▸ **Text excerpt**
---------------

Birds & Blooms
Mealworms on the Menu
Add this versatile, protein-packed snack to your backyard offerings.
For most backyard birders, there’s nothing quite like the rush of spotting a new species or flock at the feeder. To double down on the excitement and potentially attract even more, mealworms are the golden ticket.
“Take a handful of mealworms, toss them out and have the birds trained,” says John Schaust, chief naturalist at Wild Birds Unlimited, a retailer that trains its staff on how to attract local birds. “I’ve seen photographs, especially with the eastern bluebird, where customers have about 25 bluebirds on their deck in the backyard.”
Served alive or dried, these protein-rich snacks (which are actually beetle larvae) help birds get the sustenance they need to survive harsh conditions and thrive during the breeding season. Sure, store-bought seeds provide much-needed nutrients, but it’s hard to beat the benefits of bugs.

---------------

▸ **Supplied records**
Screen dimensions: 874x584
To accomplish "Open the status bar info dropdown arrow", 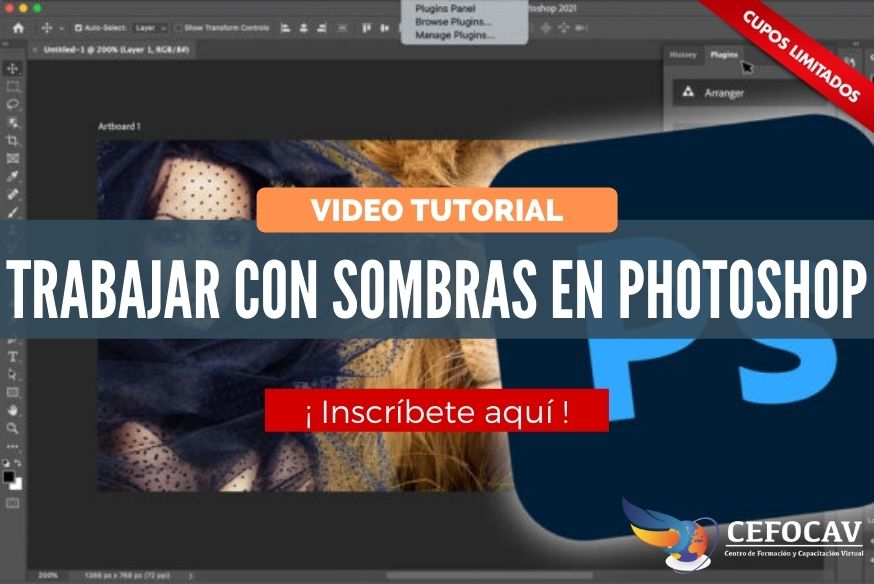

---------------

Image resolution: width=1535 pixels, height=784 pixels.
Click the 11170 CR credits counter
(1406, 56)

---------------

▸ **Instructions**
A – In the mealworm article, what are mealworms actually?
B – Please carry on with the mealworm article from where it stops.

▸ **Answers given**
A – Beetle larvae.

B –
These mouthwatering tidbits attract birds of all sorts: wrens, nuthatches, woodpeckers and more. And seeing as how most birds feed insects to their young, these grubs are a simple way to build up your backyard buffet.
Start by putting out a handful in the morning and evening—about 50 to 100 per day—and keep your eyes open for a feeding frenzy. John recommends starting small, for a budget-friendly treat, and mixing the mealworms with other food sources. Just as humans need a well-balanced diet, birds do, too.
Live and Ready
You can buy live grubs by the thousand and keep them fresh in the fridge up to six months. Uncle Jim’s Worm Farm, a decades-old small business that raises and sells its own worms, recommends that beginners buy the medium-sized larvae, about 1/2 to 1 inch in length, to attract the most species.
“Put the mealworms in a shallow Tupperware container filled with about 2 inches of dry oatmeal, and drill a hole or two in the lid,” says Hana Yanello, a farm team member at Uncle Jim’s. “Feed them apple and carrot slices, and potato wedges. They’ll stay nice and happy.”
It’s important to select a slick, shallow cup, so they can’t climb out. Every worm is a potential meal!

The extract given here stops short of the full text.